Both Aida and Dinan have devoted huge amounts of time to both educating themselves on the history and politics of their home country and raising awareness of issues in Sudan that persist to this day. They herald the removal of Omar al-Bashir in April 2019 as a monumental event in Sudanese history that can represent a watershed moment for the nation. In particular, they seek to highlight the role of young Sudanese citizens who refused to accept the growing apathy of older generations and strove to bring about meaningful change. It is to this resilience that they attribute the success of the revolution.  

“…everything I do is driven by my passion for Sudanese politics”

Dinan Alasad

Beginning outside Khartoum, the revolution gained momentum in 2018 as the inequalities between life in the capital and the rest of Sudan became impossible to ignore. Dinan speaks of the lack of funding for schools resulting in children having to get on boats, with many drowning in the waters of the Nile as they tried to access their education. With the tripling of the price of bread and doubling of the price of school meals towards the end of 2018, marches and protests flared up across the country. The National Congress Party (NCP) headquarters were set alight in Atbara and Dongola and protestors began to converge on Khartoum. 

Our guests emphasise the role social media, in particular Twitter and WhatsApp, played both in the early days of the revolution and throughout its enactment. WhatsApp groups emerged in many Sudanese neighbourhoods, used both for the organising of marches and instances of civil disobedience as well as the communicating of military positions and actions. Dinan also highlights how, when marches were planned, those more affluent members of the neighbourhood would ensure arrangements were made to cover the losses daily-wage workers would incur. Through these communities the revolution could maintain its momentum and mobilise on a large scale. Indeed, as Aida notes, even during the internet blackout imposed upon Sudan by the al-Bashir regime, connections could not be severed, with those involved in the revolution able to use the existing connections they had made on WhatsApp and other social media platforms. 

Social media remained critical in the mobilising and maintaining of support amongst the Sudanese diaspora. Our guests discuss with Muna how Twitter hashtags like #BlueForSudan and #BlueForMattar both helped to decrease the impact of the internet blackout in Sudan, perpetuating the momentum of the movement from outside the country and brought further pressure to bear on the al-Bashir regime. Both Aida and Dinan agree the power of online activism was an undeniable factor in the revolutionary events, engaging wider audiences, acting as a highly effective organisational tool and bringing first-hand experiences and stories to the fore that would otherwise have gone unheard. 

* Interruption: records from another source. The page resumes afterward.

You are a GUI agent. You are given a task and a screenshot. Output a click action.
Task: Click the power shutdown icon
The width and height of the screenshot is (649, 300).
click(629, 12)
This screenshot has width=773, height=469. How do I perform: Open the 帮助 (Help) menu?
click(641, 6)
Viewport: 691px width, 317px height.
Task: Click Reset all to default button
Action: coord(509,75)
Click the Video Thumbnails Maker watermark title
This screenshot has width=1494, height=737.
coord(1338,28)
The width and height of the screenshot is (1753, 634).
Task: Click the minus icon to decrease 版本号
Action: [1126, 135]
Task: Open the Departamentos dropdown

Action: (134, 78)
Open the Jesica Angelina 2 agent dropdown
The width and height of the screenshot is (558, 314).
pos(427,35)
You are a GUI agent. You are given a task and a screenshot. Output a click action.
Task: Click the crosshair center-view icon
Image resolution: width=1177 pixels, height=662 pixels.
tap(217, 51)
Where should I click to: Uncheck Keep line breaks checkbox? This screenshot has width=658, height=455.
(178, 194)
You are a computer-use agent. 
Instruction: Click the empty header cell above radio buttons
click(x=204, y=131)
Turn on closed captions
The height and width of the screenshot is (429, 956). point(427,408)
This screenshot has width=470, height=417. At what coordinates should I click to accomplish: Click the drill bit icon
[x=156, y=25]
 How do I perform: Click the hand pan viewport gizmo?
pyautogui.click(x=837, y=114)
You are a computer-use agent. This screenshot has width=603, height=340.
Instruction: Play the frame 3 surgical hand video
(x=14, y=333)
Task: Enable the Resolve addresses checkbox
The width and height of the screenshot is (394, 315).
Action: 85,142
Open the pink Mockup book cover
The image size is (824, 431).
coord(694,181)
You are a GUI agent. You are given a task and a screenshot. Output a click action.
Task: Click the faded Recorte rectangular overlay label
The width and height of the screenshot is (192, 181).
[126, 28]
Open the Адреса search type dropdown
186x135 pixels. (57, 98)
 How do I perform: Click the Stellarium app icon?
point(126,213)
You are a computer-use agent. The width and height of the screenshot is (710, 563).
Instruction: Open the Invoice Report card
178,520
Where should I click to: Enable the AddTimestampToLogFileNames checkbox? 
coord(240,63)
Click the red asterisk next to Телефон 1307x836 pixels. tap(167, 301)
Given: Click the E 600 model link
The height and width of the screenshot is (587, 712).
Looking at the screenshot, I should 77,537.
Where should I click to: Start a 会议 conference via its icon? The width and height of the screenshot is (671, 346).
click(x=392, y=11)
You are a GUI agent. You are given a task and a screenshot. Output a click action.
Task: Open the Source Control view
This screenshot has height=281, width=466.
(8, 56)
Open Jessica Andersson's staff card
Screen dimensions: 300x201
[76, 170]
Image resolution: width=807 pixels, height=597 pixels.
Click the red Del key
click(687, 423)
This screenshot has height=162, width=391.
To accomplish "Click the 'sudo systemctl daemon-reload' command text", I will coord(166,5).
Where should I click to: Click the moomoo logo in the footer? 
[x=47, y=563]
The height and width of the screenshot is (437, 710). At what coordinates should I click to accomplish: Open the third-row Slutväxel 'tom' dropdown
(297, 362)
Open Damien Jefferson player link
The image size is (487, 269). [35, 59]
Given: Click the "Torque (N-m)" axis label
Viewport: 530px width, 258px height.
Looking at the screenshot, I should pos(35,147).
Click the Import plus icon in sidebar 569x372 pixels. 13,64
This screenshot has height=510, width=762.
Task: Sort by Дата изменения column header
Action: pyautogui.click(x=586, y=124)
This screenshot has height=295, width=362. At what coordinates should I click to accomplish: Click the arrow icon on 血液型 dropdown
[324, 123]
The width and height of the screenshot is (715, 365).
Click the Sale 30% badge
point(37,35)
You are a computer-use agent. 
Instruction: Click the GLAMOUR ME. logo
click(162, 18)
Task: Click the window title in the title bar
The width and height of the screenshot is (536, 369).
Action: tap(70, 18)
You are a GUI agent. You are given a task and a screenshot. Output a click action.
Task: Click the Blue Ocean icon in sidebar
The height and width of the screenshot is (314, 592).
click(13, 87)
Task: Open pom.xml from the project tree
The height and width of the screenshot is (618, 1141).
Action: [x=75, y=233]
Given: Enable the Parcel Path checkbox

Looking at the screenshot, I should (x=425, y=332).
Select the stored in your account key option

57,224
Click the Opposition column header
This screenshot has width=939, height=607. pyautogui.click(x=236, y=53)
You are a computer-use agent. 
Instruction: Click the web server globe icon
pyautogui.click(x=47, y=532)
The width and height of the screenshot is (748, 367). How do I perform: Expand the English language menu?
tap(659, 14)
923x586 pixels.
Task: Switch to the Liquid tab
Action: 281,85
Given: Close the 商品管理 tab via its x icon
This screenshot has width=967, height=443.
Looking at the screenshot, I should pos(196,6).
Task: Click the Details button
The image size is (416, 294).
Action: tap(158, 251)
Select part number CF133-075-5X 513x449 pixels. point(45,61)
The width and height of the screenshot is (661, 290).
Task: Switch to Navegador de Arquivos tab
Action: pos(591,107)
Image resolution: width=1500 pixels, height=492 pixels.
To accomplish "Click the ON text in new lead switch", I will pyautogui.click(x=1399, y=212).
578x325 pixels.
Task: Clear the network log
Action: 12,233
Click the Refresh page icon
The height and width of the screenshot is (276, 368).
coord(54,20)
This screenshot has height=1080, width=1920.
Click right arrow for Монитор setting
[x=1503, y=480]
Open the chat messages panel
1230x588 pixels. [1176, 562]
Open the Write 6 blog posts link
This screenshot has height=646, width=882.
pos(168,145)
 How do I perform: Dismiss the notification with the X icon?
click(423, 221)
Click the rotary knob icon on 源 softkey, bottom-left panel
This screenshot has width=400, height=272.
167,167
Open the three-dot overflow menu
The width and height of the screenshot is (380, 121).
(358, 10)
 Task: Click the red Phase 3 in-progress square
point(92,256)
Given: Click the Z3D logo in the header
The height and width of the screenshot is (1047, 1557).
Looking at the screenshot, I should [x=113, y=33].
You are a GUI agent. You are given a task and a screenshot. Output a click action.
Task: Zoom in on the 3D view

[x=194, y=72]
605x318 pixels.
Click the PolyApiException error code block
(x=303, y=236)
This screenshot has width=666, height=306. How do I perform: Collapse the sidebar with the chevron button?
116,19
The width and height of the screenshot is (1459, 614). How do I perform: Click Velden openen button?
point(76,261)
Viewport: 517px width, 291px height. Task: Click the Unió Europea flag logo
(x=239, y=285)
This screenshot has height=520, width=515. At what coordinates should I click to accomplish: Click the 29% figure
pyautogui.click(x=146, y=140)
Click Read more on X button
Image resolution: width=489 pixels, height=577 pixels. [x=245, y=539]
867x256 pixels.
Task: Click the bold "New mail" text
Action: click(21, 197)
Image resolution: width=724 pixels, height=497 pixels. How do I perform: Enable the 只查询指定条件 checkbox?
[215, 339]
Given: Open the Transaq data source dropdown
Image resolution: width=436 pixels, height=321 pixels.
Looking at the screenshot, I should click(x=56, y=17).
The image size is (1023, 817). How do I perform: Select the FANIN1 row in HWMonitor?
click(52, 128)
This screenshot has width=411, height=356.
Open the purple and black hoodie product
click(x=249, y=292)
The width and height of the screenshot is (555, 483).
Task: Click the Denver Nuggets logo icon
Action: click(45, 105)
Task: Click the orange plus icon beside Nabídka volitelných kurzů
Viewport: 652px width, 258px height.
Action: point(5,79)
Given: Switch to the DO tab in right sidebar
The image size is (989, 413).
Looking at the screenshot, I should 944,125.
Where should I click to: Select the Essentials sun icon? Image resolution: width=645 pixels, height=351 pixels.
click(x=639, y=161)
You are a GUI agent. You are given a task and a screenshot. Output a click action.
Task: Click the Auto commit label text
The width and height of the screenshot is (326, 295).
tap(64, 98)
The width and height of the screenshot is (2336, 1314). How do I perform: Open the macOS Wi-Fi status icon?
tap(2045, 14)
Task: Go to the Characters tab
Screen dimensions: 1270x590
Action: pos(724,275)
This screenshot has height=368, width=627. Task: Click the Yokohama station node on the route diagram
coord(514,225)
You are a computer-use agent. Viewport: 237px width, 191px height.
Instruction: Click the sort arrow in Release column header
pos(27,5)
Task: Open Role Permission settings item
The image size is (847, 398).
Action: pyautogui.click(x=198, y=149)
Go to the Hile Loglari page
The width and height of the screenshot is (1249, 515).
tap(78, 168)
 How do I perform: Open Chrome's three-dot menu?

“We’re living in a reality where 30 years of violent, oppressive rule has to be uprooted”

Aida Abbashar

Nevertheless, whilst the achievements of the revolution are to be celebrated, we are reminded that in light of the current transitional government now is no time for complacency. Despite their heavy involvement in the revolution itself, both Aida and Dinan agree that women are noticeably underrepresented in the current transitional government. Such links tightly to the institutionalised and ingrained misogyny of Sudanese society, exacerbated by the previous regime. Although our guests do mention improvements in the treatment of Sudanese women – naming the protection now granted to tea ladies in the Sudanese Professional Association as one example – work is still to be done. Under al-Bashir, police were empowered to launch misogynistic campaigns across the country, challenging, arresting and beating women who they deemed to be dressed inappropriately. For Sudan to progress, Aida believes a lot of unlearning must commence, with Sudanese men and women alike challenging the strictures of Sharia law and the coercive and misogynistic policies under which they lived for so long. The comradery cultivated during the revolution must be a tool for further change in Sudan.